* _The exercise_
Copy the lines below word for word, leaving out the pictures.

* _Data extract_
--
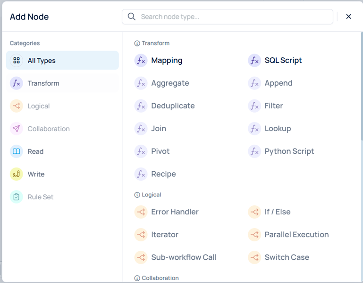Show the All Types category
Viewport: 363px width, 283px height.
[x=42, y=61]
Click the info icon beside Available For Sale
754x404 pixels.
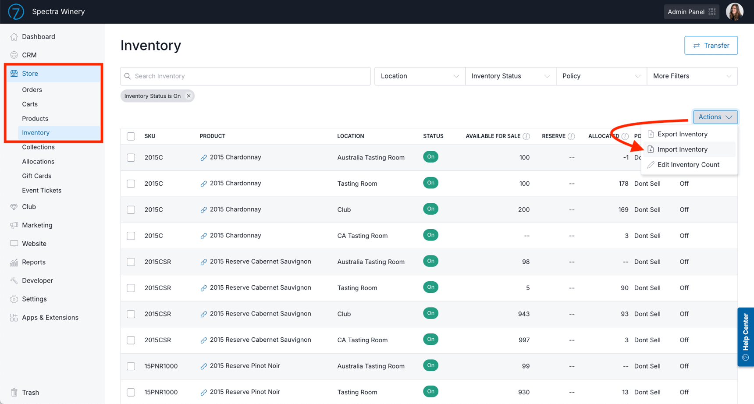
--
* _Solution_
Show the All Types category
Viewport: 363px width, 283px height.
[x=42, y=61]
Click the info icon beside Available For Sale
754x404 pixels.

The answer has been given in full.